• _Work item_
The whole of the data must be transcribed exactly.

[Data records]
○ ○ ○ ○ ○

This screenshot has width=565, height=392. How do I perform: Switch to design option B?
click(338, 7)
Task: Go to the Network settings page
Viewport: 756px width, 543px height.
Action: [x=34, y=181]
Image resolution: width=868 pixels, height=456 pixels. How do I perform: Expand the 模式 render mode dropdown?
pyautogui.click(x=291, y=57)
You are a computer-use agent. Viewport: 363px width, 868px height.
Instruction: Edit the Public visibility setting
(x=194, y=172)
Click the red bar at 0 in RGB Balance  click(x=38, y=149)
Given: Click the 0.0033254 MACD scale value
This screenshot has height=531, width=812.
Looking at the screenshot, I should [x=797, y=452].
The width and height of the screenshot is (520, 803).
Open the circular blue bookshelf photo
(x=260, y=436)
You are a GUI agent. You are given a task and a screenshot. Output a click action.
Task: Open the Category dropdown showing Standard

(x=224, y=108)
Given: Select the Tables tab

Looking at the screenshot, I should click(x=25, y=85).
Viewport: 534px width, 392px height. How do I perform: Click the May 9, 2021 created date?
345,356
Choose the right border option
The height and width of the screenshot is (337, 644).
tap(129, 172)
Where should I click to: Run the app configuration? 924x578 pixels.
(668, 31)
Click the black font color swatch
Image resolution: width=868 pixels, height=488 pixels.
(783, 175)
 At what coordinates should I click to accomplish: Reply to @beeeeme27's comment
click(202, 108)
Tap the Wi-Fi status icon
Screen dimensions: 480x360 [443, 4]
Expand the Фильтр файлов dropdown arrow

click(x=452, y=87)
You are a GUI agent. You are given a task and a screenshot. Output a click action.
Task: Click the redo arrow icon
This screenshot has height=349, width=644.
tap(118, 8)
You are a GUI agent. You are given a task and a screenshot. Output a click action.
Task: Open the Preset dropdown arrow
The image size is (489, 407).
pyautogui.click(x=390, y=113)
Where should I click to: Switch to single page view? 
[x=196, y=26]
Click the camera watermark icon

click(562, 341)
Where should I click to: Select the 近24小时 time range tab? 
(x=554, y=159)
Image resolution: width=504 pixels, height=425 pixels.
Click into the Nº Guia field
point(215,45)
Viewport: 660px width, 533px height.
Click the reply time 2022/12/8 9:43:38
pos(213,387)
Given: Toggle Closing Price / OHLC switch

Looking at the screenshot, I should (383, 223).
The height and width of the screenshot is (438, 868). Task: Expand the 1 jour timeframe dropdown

○ ○ ○ ○ ○

• _Answer section_
This screenshot has width=565, height=392. How do I perform: Switch to design option B?
click(338, 7)
Task: Go to the Network settings page
Viewport: 756px width, 543px height.
Action: [x=34, y=181]
Image resolution: width=868 pixels, height=456 pixels. How do I perform: Expand the 模式 render mode dropdown?
pyautogui.click(x=291, y=57)
You are a computer-use agent. Viewport: 363px width, 868px height.
Instruction: Edit the Public visibility setting
(x=194, y=172)
Click the red bar at 0 in RGB Balance  click(x=38, y=149)
Given: Click the 0.0033254 MACD scale value
This screenshot has height=531, width=812.
Looking at the screenshot, I should [x=797, y=452].
The width and height of the screenshot is (520, 803).
Open the circular blue bookshelf photo
(x=260, y=436)
You are a GUI agent. You are given a task and a screenshot. Output a click action.
Task: Open the Category dropdown showing Standard

(x=224, y=108)
Given: Select the Tables tab

Looking at the screenshot, I should click(x=25, y=85).
Viewport: 534px width, 392px height. How do I perform: Click the May 9, 2021 created date?
345,356
Choose the right border option
The height and width of the screenshot is (337, 644).
tap(129, 172)
Where should I click to: Run the app configuration? 924x578 pixels.
(668, 31)
Click the black font color swatch
Image resolution: width=868 pixels, height=488 pixels.
(783, 175)
 At what coordinates should I click to accomplish: Reply to @beeeeme27's comment
click(202, 108)
Tap the Wi-Fi status icon
Screen dimensions: 480x360 [443, 4]
Expand the Фильтр файлов dropdown arrow

click(x=452, y=87)
You are a GUI agent. You are given a task and a screenshot. Output a click action.
Task: Click the redo arrow icon
This screenshot has height=349, width=644.
tap(118, 8)
You are a GUI agent. You are given a task and a screenshot. Output a click action.
Task: Open the Preset dropdown arrow
The image size is (489, 407).
pyautogui.click(x=390, y=113)
Where should I click to: Switch to single page view? 
[x=196, y=26]
Click the camera watermark icon

click(562, 341)
Where should I click to: Select the 近24小时 time range tab? 
(x=554, y=159)
Image resolution: width=504 pixels, height=425 pixels.
Click into the Nº Guia field
point(215,45)
Viewport: 660px width, 533px height.
Click the reply time 2022/12/8 9:43:38
pos(213,387)
Given: Toggle Closing Price / OHLC switch

Looking at the screenshot, I should (383, 223).
The height and width of the screenshot is (438, 868). Task: Expand the 1 jour timeframe dropdown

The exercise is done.